TASK LIST -
a - In the Shirley Cruz profile, which club did she play for from 2012 to 2018?
b - Can you shorten the paragraph beginning "Cruz was born in San José" from the Shirley Cruz profile while keeping its main facts?

PAGE EXCERPT -
== == ==
Personal information
- Full name: Shirley Cruz Traña
- Date of birth: 28 August 1985 (age 40)
- Place of birth: San José, Costa Rica
- Height: 1.65 m (5 ft 5 in)
- Position: Midfielder

Team information
- Current team: Toluca (women) (assistant)

Youth career
- 1997–1999: CF Universidad
- 1999–2000: AD Goicoechea
- 2000–2002: CS Desamparados
- 2002–2005: UCEM Alajuela
- 2005: Saprissa FF

Senior career*
- Years: Team / Apps / (Gls)
- 2006–2012: Lyon / 115 / (24)
- 2012–2018: Paris Saint-Germain / 91 / (16)
- 2018: Jiangsu Suning / 0 / (0)
- 2019–2020: Alajuelense / 9 / (5)
- 2020–2021: OL Reign / 12 / (2)
- 2022–2023: Alajuelense

International career^{‡}
- 2002–2023: Costa Rica / 109 / (34)

Managerial career
- 2025–: Toluca (women) (assistant)

Medal record
Women's football
Representing Costa Rica
Pan American Games
| Bronze medal – third place | 2019 Lima | Team |

= Shirley Cruz =

Costa Rican footballer (born 1985)

Shirley Cruz Traña (born 28 August 1985) is a retired Costa Rican professional footballer who played as a midfielder. A creative midfielder who often acts as a deep-lying playmaker, Cruz is the second-ever female footballer behind Gabriela Trujillo from Costa Rica to play in Europe when she joined Lyon in 2005.

==Early life==
Cruz was born in San José, capital city of Costa Rica, and discovered and learned the sport of football from her seven brothers.
== == ==
RECORD EXCERPTS -
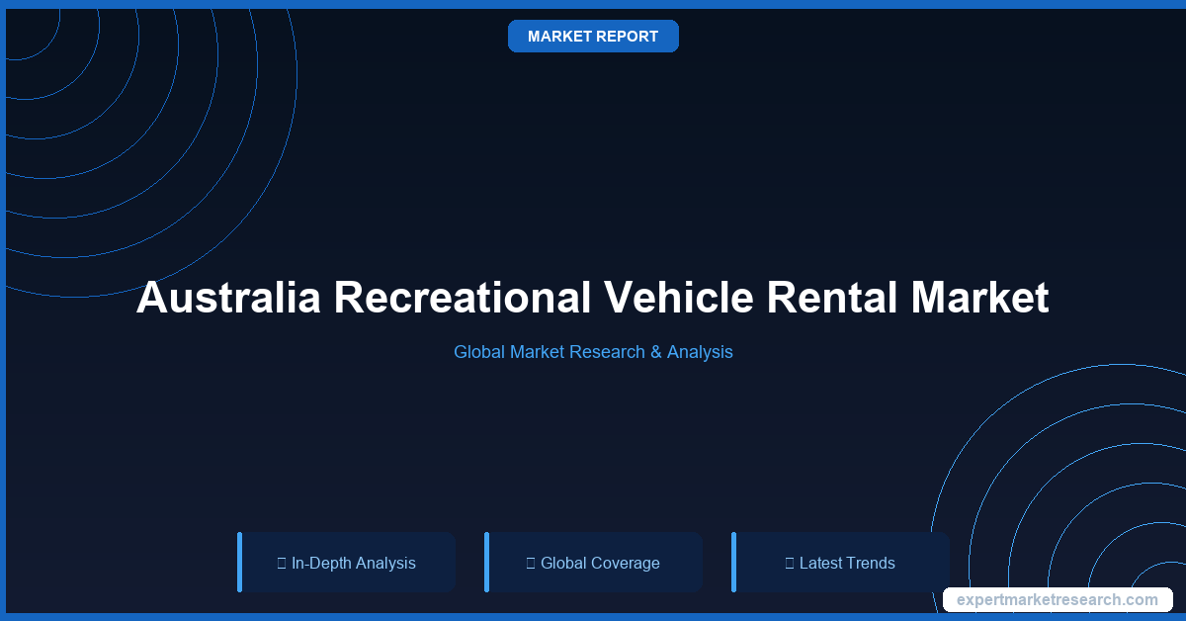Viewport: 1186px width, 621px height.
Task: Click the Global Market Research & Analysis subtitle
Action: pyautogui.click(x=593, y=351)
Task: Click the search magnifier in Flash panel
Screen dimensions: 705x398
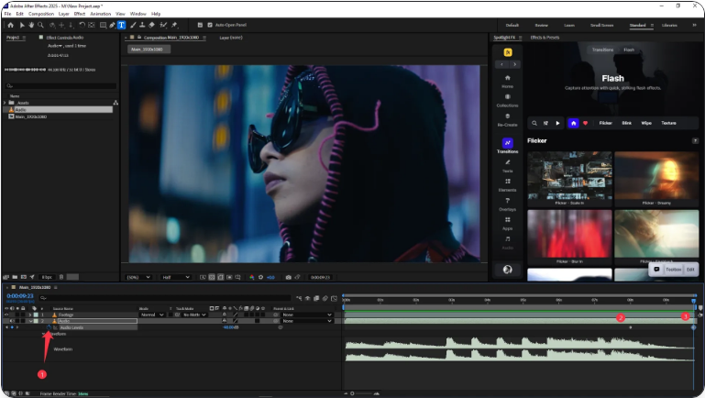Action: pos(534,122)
== == ==
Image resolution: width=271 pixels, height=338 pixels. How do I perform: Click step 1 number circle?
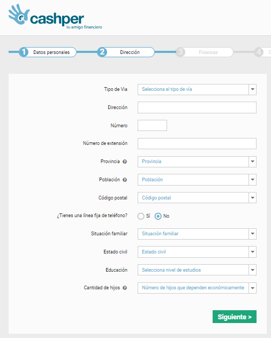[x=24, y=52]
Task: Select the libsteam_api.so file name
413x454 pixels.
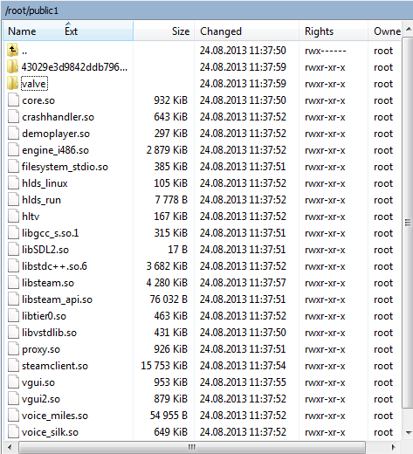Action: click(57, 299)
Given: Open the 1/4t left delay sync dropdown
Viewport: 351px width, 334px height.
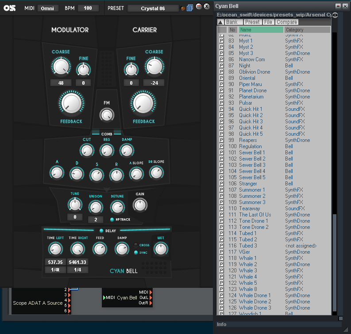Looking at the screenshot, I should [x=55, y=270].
== == ==
SET OF ANSWERS -
a - Paris Saint-Germain.

b - Born in San José, Costa Rica's capital, Cruz learned football from her seven brothers.